THERE’S a restaurant and bar in America’s Milwaukee whose ladies’ room features a large picture of a reclining and starkly naked Burt Reynolds, with no more than a small red cardboard-cut-out heart over his, ah, more personal parts…
But pity any poor visiting patron who is not in the know – for if they touch that little heart for maybe a naughty peek, a siren blasts out across the restaurant outside so that as they leave to return to their table, they’ll be greeted raucously by other patrons to be left red-faced for the remainder of the night.
Established 52 years ago, The SafeHouse as it is called is themed around international spying and espionage, including its very location being down a dimly-lit riverside alleyway, and the name over the door not mentioning being a restaurant or bar, but the alias International Exports Ltd.

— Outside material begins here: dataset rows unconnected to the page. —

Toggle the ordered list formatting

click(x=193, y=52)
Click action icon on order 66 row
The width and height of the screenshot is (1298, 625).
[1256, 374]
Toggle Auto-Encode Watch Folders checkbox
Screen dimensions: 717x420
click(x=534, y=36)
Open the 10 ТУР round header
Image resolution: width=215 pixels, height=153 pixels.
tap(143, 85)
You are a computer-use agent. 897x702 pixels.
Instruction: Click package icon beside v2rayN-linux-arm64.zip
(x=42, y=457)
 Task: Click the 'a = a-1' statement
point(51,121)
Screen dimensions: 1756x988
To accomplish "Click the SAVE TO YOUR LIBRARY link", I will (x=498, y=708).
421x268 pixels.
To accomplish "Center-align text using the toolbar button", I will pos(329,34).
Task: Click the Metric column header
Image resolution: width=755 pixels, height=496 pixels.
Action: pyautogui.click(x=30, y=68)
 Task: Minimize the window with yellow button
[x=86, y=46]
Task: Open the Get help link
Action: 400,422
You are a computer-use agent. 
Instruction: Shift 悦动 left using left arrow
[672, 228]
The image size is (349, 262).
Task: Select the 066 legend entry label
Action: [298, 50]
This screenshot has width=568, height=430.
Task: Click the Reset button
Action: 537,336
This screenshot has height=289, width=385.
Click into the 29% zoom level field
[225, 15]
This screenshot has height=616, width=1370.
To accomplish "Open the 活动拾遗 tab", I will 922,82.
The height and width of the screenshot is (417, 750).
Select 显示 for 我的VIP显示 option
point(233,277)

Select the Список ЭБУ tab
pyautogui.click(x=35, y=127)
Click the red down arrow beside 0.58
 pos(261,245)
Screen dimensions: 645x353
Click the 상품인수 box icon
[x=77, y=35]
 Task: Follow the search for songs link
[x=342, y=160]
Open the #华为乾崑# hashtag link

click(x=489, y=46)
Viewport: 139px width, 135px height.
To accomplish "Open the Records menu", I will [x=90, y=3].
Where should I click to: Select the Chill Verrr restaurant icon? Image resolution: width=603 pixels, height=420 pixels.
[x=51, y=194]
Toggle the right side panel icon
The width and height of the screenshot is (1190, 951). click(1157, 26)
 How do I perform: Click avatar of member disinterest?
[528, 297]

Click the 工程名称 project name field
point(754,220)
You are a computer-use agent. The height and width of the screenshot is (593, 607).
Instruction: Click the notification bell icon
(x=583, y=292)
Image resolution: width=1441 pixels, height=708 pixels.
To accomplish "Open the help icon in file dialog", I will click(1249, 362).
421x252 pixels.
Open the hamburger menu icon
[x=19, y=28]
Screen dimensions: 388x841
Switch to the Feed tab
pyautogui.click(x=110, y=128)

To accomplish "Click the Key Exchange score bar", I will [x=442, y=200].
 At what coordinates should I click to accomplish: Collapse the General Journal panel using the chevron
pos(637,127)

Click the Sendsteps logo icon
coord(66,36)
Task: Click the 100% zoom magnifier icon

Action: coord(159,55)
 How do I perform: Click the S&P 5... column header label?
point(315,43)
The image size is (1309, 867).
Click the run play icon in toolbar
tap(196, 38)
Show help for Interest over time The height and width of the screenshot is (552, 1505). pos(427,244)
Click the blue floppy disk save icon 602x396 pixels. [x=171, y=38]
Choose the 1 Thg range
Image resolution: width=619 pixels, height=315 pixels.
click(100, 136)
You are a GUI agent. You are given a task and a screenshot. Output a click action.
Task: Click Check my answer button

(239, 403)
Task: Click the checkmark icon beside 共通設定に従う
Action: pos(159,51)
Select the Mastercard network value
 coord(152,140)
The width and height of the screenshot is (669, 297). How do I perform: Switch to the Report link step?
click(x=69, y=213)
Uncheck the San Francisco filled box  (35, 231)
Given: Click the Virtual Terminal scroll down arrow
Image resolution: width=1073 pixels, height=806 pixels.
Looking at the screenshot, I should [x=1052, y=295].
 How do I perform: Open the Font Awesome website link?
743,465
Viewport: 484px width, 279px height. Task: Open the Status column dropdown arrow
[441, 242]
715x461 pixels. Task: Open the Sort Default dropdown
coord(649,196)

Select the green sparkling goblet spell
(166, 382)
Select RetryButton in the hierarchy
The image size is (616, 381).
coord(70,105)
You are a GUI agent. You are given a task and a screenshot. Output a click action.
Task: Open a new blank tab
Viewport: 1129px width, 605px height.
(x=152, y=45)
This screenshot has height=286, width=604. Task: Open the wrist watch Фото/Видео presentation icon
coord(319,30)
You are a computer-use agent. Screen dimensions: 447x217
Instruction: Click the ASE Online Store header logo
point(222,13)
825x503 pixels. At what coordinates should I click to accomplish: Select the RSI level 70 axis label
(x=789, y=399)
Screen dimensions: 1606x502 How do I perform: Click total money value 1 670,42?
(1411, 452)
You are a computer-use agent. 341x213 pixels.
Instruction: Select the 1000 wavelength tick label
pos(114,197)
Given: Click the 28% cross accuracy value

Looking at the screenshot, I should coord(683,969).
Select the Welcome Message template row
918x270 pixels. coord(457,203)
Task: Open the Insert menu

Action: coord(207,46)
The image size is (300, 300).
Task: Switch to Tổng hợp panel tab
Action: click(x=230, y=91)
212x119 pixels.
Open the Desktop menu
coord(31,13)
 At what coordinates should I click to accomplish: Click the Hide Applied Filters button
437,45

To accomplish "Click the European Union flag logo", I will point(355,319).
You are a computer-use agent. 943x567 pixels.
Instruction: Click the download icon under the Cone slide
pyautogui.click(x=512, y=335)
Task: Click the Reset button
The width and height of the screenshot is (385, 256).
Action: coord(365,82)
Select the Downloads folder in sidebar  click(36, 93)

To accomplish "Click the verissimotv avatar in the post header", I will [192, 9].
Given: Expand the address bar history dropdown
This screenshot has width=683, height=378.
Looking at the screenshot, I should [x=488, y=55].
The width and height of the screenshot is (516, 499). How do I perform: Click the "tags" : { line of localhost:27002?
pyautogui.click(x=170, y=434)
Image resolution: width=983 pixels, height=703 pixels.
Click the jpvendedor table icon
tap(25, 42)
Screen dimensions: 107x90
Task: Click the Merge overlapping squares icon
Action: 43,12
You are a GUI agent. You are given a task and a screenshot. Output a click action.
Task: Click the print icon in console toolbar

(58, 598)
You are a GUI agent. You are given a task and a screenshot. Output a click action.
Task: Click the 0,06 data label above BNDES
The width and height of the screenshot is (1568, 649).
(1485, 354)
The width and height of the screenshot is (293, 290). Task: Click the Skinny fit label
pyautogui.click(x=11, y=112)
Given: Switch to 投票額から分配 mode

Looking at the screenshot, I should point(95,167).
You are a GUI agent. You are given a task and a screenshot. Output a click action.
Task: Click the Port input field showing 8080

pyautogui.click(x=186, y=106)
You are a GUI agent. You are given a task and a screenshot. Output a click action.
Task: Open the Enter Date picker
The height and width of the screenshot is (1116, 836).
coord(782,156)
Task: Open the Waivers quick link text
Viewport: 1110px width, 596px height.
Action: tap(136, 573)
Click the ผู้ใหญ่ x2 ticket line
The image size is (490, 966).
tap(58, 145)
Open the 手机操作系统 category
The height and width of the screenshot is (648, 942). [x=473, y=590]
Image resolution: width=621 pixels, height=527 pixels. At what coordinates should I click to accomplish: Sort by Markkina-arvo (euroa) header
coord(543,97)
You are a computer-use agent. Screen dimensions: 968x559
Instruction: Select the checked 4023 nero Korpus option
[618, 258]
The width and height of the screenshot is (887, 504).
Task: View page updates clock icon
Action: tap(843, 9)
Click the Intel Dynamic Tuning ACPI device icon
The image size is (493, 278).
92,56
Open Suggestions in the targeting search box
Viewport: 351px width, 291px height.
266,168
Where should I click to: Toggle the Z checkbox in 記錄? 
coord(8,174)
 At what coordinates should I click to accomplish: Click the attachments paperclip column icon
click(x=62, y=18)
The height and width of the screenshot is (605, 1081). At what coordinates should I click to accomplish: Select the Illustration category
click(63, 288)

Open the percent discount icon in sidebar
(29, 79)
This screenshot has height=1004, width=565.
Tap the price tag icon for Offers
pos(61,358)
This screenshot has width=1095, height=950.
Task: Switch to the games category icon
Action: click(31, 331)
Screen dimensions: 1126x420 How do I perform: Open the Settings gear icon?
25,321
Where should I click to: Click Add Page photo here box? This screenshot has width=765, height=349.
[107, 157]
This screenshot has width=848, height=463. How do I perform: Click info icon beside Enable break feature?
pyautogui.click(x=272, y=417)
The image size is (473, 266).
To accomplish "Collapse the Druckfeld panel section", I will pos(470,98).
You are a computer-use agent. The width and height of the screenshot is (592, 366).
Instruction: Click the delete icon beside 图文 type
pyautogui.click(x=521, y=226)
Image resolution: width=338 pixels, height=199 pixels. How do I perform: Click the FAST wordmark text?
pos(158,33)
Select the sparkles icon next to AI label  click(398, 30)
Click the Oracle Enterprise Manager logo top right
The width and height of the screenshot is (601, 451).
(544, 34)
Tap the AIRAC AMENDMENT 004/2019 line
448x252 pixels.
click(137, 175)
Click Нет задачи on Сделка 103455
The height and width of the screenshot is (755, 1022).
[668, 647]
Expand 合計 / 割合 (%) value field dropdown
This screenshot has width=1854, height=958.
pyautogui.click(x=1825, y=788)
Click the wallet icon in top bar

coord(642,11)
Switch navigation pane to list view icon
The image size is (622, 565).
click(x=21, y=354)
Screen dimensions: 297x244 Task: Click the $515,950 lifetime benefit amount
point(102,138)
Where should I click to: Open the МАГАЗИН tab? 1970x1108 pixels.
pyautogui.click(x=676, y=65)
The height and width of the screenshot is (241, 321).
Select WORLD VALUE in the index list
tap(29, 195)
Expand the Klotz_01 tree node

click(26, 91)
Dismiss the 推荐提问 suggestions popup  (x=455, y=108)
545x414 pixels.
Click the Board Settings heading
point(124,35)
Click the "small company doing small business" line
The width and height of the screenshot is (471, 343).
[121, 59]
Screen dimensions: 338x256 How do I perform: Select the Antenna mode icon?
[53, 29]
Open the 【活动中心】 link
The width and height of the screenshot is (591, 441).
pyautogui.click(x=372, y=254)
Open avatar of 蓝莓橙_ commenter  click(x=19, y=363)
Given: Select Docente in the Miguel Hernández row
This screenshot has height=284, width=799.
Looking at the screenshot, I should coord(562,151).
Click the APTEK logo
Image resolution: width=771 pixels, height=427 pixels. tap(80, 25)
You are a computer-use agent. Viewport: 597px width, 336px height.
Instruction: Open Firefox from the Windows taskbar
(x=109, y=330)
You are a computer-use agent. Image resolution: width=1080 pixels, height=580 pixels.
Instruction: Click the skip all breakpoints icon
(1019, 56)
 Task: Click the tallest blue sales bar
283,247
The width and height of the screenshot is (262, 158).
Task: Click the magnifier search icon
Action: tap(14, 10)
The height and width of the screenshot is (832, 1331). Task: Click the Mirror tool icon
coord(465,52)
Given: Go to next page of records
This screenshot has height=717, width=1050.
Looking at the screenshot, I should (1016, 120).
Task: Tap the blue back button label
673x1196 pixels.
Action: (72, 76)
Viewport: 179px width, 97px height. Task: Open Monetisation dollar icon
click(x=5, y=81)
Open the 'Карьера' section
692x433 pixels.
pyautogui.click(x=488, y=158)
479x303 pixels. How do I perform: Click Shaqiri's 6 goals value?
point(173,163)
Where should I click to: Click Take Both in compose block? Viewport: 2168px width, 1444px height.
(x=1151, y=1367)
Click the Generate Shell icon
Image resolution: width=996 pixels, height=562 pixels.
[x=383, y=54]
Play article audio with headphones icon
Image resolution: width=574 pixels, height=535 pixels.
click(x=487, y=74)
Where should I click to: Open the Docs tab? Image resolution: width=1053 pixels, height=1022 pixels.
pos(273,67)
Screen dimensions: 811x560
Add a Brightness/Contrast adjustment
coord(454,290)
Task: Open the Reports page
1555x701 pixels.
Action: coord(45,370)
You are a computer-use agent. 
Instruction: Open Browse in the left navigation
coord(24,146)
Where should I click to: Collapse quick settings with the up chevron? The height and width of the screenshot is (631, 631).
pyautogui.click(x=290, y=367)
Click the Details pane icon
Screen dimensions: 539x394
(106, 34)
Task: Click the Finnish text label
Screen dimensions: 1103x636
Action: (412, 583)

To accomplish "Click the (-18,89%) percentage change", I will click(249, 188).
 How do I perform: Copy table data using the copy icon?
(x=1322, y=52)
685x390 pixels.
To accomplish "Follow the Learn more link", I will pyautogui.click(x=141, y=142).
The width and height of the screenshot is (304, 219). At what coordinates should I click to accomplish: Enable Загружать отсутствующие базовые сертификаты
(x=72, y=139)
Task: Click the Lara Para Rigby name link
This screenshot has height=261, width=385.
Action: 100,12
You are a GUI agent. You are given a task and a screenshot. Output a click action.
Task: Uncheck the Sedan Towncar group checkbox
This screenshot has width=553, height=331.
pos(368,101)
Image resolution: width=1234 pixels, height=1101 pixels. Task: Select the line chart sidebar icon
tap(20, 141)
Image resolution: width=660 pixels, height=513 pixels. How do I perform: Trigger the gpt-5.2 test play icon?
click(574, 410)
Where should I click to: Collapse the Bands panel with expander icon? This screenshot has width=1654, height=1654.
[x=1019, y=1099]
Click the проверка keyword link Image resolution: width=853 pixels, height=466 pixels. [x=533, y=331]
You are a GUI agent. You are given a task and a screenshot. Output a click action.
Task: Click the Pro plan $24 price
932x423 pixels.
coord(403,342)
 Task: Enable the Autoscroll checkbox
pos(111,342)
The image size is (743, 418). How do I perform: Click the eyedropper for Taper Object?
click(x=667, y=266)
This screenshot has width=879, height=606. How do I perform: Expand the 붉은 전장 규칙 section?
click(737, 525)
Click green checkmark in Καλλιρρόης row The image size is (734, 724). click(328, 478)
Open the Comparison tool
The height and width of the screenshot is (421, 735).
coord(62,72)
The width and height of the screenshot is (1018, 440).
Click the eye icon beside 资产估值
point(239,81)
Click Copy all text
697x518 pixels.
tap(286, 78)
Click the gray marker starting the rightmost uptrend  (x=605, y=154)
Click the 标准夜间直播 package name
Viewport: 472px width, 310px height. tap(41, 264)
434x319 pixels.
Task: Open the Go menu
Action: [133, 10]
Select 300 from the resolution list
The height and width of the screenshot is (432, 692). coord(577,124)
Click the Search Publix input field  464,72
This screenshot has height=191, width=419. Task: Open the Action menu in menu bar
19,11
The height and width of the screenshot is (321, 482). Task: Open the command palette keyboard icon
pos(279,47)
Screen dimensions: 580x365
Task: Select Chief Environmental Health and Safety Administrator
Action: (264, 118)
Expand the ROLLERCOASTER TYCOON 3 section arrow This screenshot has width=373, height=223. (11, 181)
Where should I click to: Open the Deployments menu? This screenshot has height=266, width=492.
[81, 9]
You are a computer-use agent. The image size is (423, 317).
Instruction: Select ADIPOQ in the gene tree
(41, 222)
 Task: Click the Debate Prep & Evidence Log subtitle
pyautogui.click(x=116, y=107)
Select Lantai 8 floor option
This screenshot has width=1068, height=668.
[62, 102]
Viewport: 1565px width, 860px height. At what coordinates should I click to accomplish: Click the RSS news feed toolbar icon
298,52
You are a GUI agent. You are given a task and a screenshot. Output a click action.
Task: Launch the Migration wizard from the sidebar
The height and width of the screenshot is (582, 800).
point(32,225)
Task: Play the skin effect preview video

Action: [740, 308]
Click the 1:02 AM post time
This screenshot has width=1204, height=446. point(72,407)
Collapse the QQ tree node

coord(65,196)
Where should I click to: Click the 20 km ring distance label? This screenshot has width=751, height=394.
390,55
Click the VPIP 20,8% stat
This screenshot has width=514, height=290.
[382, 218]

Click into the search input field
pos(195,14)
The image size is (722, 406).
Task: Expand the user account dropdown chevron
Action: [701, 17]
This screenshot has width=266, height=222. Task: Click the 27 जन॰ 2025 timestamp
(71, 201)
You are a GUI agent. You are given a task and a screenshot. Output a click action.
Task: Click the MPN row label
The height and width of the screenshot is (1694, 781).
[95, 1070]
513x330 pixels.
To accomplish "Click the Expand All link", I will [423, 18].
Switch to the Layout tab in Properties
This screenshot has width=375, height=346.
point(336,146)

And to get in you have to give a secret password, with a bit of prompting from Miss Moneypenny if you’ve no idea what it is, while inside dim-lit passageways lead to dining and drinking areas almost straight out of Hollywood, a Newsroom Pub and an Interpol Bar, and a Cloak and Dagger Room in which to leave your coat.
There’s also a collection of gadgetry from many of the James Bond films, an authentic piece of the Berlin Wall in a glass case, and a mass of fascinating espionage paraphernalia.
David Baldwin who dubbed himself Agent OH-OH-Seven opened The SafeHouse in 1966, sold out to a fellow Milwaukee businessman in 2015, and died just three months later.
The SafeHouse is well worth a visit for a meal, a drink and a look around – but ladies remember, if you need to go to the washroom, and you are a little inquisitive about Agent Burt (as his picture is titled,) you have been warned.